▸ **Available records**
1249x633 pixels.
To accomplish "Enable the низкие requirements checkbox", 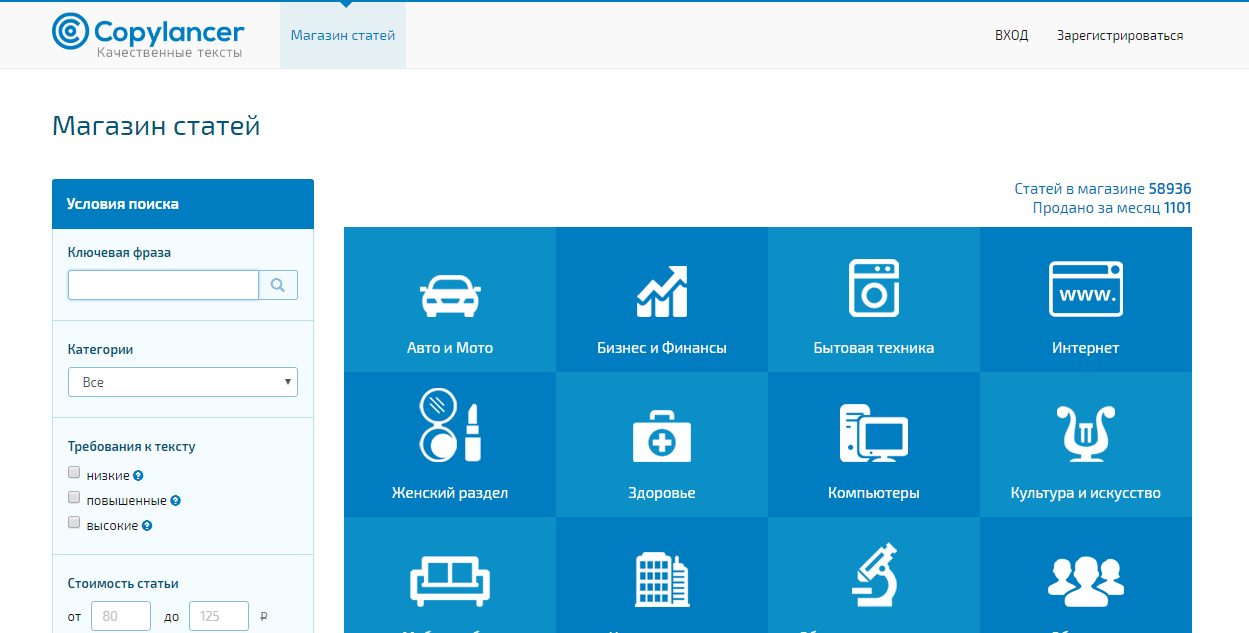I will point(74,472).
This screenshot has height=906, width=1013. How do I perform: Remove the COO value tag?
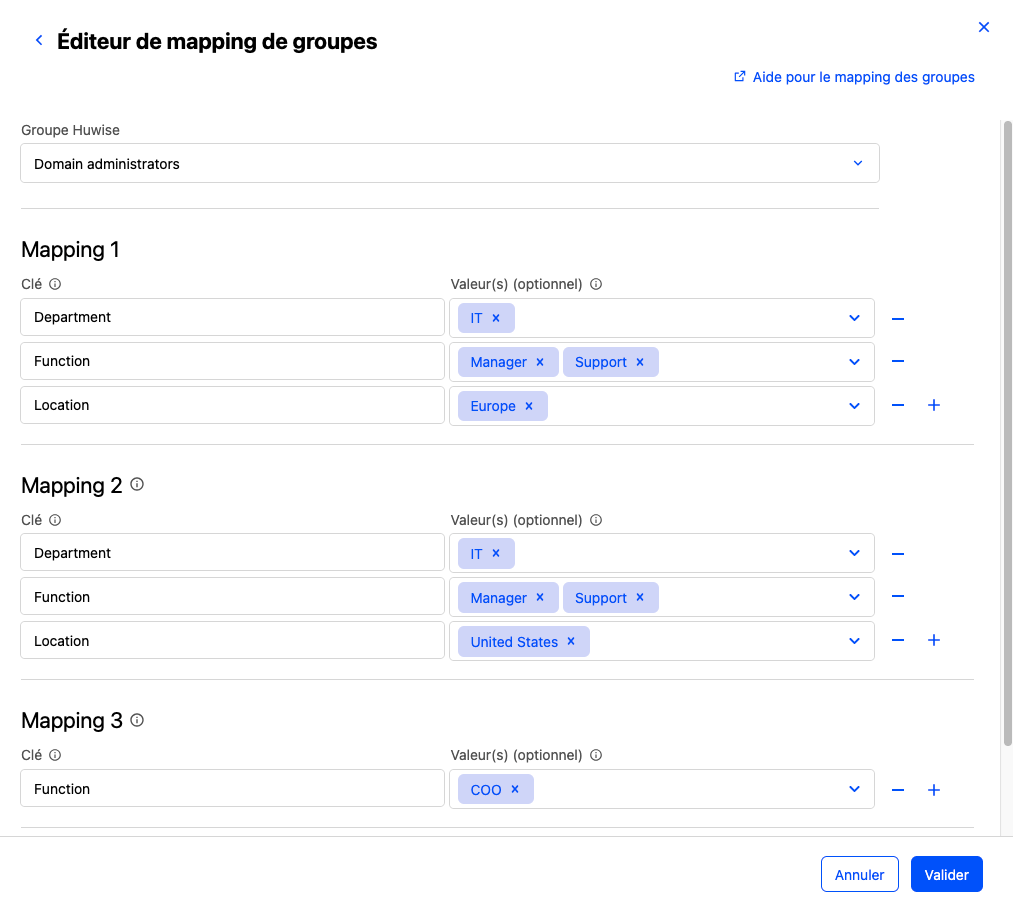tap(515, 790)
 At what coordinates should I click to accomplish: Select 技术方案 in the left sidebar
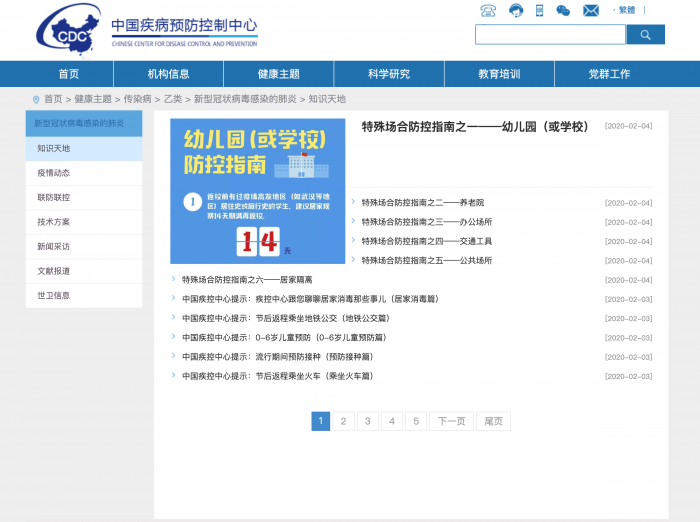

▸ **Problem requirements**
Your answer must be the lines from the line containing "This screenshot has" through the final line of the data, written out exactly, both ends included and pictures left out.

▸ **Exercise solution**
This screenshot has height=906, width=1013. How do I perform: Remove the COO value tag?
tap(515, 790)
 At what coordinates should I click to accomplish: Select 技术方案 in the left sidebar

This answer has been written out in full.